Different Strands of a Musical Identity

Fiddle player Sorcha Costello has recently released her debut solo record 'The Primrose Lass'. Adrian Scahill reviews.

Clare fiddle player Sorcha Costello has become a familiar presence over the past few years as a performer at festivals and on broadcasts both on traditional and social media. She has also been recognised by the Gradam Ceoil TG4 awards, being honoured as young traditional musician of the year in 2021. While she has recorded before, most notably with her mother and concertina player Mary Mac Namara on the duet album The Lady’s Cup of Tea (2016), The Primrose Lass is her first solo album. It is a true solo album (some double tracking aside), as there are no guest musicians, apart from the accompanists John Blake (guitar & bouzouki) and Catherine McHugh (piano). 

Reflecting on the album as a whole, it seems that the tunes and selections could be viewed as belonging to roughly three different strands which form part of Costello’s musical identity. The first of these draws on her rich Clare heritage, and the distinctive and idiosyncratic repertoire that her mother collected and learnt from older Clare musicians. Some of these tunes have been played and recorded by Mary Mac Namara herself, but the main source mentioned here by Costello is the book Sundays at Lena’s. This is a recent collection of reminiscences and tune transcriptions made by Mac Namara of the musicians from East Clare that were formative in her musical upbringing. (Interestingly, all of these musicians were men, whose repertoire is now being transmitted by two women musicians). The first set of jigs on the album begins with an unfamiliar tune from whistle and flute player Joe Bane, which is followed by a composition of Junior Crehan’s, ‘Mo Ghrá Thú’. The connection to the music of East Clare is strengthened in the next track, featuring local and unusual versions of two common reels, ‘The Old Bush’ and ‘The Pigeon on the Gate’, learnt from the playing of fiddler Martin Rochford and concertina player Mikey Donoghue. On both of these sets Costello adds a viola to double the melody an octave below, which deepens the melancholy and somewhat darker tone of these tunes. This is not just a personal touch, but builds on the partiality that musicians from East Clare had for flat-side keys (C, F, D minor and G minor). Several other sets continue this reanimation of a precious local repertoire, which while presented in a more modern framework, keeps the sweetness, swing and rhythm so characteristic of Clare music. 

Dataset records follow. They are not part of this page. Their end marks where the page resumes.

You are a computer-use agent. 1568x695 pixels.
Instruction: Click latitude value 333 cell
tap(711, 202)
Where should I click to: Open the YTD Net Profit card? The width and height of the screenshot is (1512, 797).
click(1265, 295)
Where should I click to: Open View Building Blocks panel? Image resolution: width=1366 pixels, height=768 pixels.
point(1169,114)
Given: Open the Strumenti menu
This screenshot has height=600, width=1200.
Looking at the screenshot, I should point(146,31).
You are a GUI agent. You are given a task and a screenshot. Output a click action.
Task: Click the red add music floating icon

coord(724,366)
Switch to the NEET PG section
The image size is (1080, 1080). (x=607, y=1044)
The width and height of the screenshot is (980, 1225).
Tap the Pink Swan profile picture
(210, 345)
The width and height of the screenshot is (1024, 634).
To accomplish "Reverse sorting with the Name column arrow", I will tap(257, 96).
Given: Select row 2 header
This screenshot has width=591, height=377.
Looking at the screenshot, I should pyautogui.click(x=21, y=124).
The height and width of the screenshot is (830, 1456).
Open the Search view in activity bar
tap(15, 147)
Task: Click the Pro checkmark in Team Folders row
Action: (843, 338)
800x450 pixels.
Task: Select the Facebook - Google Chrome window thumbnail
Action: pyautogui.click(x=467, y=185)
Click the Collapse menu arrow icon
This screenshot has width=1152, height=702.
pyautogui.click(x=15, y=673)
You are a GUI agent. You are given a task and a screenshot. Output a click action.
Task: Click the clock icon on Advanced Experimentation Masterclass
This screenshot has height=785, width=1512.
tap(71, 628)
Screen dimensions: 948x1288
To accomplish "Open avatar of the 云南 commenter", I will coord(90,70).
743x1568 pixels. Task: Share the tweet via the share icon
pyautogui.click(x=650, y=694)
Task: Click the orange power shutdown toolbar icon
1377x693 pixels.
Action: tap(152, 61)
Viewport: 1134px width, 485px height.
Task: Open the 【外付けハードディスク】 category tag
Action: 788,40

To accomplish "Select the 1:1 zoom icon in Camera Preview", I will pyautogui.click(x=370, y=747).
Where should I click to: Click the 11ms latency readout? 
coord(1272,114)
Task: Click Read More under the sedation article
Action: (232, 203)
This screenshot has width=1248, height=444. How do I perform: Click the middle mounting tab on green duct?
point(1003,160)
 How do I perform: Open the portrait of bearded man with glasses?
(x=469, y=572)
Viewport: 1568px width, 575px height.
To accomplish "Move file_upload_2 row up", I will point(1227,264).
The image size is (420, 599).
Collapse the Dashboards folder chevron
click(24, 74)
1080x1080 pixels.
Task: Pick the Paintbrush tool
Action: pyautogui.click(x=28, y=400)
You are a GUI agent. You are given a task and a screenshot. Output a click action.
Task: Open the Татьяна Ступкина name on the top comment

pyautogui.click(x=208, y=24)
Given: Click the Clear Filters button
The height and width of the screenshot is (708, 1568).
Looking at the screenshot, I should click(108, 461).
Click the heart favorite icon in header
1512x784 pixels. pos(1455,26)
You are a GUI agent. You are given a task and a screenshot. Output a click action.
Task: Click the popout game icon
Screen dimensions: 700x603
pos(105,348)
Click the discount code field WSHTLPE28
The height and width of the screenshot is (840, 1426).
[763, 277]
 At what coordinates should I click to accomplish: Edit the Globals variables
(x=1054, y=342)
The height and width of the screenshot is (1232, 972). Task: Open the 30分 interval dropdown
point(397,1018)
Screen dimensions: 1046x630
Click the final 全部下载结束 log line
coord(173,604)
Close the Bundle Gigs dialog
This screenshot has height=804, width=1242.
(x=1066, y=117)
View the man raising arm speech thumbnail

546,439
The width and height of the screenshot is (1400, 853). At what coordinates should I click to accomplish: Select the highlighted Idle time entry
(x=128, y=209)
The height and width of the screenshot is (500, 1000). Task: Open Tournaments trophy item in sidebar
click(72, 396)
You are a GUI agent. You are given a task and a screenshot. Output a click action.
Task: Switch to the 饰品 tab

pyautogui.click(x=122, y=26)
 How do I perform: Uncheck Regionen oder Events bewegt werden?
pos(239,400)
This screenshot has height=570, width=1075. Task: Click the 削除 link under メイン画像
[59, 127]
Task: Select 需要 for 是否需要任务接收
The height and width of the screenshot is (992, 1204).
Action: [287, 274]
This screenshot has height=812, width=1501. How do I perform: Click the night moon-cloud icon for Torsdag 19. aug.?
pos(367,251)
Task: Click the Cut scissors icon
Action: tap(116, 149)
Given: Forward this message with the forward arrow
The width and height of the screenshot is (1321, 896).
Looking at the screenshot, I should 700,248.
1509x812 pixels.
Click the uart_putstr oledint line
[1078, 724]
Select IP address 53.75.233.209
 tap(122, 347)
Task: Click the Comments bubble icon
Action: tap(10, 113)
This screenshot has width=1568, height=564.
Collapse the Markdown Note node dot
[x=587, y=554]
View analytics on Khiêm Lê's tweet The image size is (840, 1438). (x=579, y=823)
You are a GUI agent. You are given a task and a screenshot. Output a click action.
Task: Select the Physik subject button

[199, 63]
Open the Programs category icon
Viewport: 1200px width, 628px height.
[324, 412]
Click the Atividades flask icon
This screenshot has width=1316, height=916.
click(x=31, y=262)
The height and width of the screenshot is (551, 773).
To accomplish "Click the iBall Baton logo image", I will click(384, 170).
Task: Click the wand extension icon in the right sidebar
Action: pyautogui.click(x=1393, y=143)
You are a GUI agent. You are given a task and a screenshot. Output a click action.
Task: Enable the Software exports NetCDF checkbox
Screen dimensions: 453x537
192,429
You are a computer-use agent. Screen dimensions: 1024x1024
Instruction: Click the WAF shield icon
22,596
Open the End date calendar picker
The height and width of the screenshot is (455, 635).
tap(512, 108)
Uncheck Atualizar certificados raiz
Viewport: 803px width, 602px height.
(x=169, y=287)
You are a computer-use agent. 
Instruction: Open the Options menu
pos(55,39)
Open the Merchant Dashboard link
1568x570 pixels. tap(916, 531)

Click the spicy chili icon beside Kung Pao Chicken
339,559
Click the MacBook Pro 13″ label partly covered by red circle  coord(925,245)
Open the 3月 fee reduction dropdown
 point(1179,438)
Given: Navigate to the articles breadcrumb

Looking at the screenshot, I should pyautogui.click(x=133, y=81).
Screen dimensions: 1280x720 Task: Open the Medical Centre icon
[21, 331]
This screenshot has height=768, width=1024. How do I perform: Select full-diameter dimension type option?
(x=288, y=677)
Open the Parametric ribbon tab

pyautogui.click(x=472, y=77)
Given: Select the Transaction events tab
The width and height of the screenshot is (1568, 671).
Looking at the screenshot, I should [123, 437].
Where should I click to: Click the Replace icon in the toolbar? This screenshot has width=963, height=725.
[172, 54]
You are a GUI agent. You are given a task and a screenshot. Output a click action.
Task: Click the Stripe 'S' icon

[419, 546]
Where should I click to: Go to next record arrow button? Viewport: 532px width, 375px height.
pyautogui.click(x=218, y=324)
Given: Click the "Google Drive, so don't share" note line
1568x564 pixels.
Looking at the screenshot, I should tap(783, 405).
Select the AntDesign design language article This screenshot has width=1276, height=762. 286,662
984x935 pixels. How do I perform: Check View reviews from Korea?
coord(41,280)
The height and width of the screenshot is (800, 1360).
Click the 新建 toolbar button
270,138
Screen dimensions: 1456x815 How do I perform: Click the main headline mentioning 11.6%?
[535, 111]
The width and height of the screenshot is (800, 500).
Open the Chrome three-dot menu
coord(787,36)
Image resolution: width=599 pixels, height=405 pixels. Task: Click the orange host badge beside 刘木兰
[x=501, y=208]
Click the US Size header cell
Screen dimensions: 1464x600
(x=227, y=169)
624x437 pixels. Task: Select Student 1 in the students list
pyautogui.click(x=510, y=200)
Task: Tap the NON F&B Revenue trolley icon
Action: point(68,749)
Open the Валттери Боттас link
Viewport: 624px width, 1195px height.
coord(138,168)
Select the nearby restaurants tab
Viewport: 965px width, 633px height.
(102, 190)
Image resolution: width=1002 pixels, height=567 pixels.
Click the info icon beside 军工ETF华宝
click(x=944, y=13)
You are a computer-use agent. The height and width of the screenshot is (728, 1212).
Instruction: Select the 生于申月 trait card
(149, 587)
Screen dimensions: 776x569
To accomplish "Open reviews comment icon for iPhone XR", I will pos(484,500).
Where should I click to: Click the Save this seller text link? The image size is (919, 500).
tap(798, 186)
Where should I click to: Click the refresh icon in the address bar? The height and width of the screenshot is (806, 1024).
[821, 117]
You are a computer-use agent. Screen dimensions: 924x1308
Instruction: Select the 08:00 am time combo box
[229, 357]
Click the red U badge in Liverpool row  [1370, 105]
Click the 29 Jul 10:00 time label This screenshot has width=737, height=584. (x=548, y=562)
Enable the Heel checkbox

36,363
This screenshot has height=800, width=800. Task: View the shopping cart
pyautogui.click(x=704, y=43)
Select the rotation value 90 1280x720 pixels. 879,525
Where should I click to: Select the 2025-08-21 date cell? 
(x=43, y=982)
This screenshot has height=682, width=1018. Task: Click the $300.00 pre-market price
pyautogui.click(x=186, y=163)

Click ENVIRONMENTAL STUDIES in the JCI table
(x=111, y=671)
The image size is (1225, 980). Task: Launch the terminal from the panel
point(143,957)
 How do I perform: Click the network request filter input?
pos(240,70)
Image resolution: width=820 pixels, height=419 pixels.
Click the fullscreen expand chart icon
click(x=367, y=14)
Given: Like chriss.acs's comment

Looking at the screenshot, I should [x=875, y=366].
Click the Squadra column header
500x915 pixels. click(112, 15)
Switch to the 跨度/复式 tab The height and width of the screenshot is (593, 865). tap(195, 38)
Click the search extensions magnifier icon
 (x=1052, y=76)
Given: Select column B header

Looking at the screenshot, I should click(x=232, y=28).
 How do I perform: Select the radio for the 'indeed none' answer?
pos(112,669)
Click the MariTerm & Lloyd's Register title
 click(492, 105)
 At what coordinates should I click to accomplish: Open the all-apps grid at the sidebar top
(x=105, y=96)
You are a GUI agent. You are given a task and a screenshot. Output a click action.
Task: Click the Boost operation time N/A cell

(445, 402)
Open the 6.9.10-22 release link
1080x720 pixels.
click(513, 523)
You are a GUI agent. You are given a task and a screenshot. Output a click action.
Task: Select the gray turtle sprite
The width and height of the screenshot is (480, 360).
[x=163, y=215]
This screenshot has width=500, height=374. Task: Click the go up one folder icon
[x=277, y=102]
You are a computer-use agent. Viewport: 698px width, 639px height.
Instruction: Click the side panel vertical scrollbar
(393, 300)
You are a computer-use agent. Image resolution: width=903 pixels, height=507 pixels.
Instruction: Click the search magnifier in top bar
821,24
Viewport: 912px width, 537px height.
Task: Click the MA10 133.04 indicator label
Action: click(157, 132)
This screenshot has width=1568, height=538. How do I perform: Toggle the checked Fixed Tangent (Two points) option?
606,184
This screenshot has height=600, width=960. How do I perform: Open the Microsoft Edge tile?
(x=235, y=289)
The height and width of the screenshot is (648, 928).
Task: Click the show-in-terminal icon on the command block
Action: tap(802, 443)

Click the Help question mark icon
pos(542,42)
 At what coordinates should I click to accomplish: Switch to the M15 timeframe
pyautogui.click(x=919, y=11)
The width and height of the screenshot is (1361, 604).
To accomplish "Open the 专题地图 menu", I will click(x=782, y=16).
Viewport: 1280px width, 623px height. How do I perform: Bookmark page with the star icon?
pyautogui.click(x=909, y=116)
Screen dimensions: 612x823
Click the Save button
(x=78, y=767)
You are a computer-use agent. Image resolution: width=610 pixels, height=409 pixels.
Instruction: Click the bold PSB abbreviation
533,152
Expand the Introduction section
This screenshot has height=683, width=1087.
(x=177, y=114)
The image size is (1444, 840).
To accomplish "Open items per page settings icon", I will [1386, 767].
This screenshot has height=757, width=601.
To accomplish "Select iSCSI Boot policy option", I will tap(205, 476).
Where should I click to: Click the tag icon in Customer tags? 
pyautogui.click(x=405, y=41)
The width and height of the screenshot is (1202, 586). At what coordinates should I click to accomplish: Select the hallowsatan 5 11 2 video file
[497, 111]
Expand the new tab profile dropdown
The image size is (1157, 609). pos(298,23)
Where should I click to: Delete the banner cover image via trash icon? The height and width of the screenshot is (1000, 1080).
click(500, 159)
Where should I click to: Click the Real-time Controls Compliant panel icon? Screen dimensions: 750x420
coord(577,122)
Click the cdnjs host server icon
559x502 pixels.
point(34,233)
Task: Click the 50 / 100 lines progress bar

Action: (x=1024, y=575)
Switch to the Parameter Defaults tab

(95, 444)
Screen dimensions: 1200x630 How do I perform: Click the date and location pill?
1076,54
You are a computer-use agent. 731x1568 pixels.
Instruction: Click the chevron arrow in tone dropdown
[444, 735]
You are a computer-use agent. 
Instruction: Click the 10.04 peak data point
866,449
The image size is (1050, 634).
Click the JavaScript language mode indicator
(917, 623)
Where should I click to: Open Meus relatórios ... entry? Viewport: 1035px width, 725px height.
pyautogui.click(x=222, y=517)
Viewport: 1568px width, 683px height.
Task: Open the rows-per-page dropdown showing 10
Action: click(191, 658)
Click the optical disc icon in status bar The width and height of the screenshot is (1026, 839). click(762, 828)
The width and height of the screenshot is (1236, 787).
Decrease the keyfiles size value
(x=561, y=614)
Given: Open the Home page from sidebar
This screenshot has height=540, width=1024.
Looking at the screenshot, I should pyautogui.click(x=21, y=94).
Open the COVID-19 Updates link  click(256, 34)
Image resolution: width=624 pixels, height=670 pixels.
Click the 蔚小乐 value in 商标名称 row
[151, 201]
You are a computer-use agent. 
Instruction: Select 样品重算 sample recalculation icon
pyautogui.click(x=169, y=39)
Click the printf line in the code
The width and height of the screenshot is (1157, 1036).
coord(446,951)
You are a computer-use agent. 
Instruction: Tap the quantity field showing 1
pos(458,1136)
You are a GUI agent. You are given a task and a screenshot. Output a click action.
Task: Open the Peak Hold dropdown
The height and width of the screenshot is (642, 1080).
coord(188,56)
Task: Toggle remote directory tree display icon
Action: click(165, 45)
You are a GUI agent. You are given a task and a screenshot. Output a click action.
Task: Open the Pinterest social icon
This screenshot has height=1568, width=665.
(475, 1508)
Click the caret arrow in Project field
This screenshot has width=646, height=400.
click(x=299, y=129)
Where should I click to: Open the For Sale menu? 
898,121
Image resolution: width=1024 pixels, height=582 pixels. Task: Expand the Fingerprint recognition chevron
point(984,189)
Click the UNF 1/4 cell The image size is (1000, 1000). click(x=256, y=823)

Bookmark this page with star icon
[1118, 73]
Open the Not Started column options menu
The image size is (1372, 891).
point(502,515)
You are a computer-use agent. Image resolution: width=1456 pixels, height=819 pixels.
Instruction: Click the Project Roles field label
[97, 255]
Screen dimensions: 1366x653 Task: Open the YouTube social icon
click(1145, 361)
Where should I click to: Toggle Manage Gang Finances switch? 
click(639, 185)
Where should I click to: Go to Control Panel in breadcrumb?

The second strand, or set of sources, relates to the influence of other fiddlers from the canon. First among these is the music of Tommie Potts, who long after his death remains a fruitful source of inspiration for fiddlers and other musicians. Costello even chooses to lead off the album with one of Potts’ most distinctive and best-known settings, ‘Master Crowley’s’, from The Liffey Banks album. Faster than Potts, and brightened by the magic of E-flat tuning, it still keeps much of its shape, including the distinctive long low B on the repeat of the first part, and the plunge down to another low B at the end of the fourth bar of the second part. Another signature Potts’ tune, ‘Ryan’s Rant’, follows a jig from East Clare, a natural pairing given Potts’ close affiliation with the music and musicians of the area. Among the tunes from fiddlers’ further afield is the modish reel ‘The Garavogue’, a composition of the Leitrim fiddler player Joe Liddy, although its modal flavour lends itself to the subtle slides and fluid rolling of her East Clare idiolect. It’s paired with ‘The Sailor on the Rock’, which borrows from Frankie Gavin’s trick of dropping tunes down a string. Gavin himself is listed as the source of ‘Jackson’s Reel’, the first reel in the final set, but it’s also indelibly linked to another fiddle great, Tommy Peoples (who wrote the tune in the 1960s). 

Rhythm and flow
Thirdly, the album stands as an introduction to Costello the composer, through showcasing a number of new tunes. These are of a really high standard, are novel without straying from a traditional framework, and fit seamlessly with the rest of the album. They have the happy knack of sounding totally natural, while on sitting down to try the tunes they do offer something new to the musician. Invidious as it is to single out different tunes, I suspect that ‘Minor Complications’ and ‘Clancy’s Bar’ are destined to become part of the growing canon of modern fiddle classics. The first of these is cast in the mould of the great modal tunes by Ed Reavy, Paddy Fahey and Finbarr Dwyer. The following tune skips brightly and agilely across the whole range of the fiddle, and the addition of the piano greatly adds to the lift generated by the change to D major. It’s also notable here (and indeed elsewhere) how Costello’s playing style focuses on balancing the rhythm and flow with bringing out the detail in a tune, rather than indulging in larger-scale variations. 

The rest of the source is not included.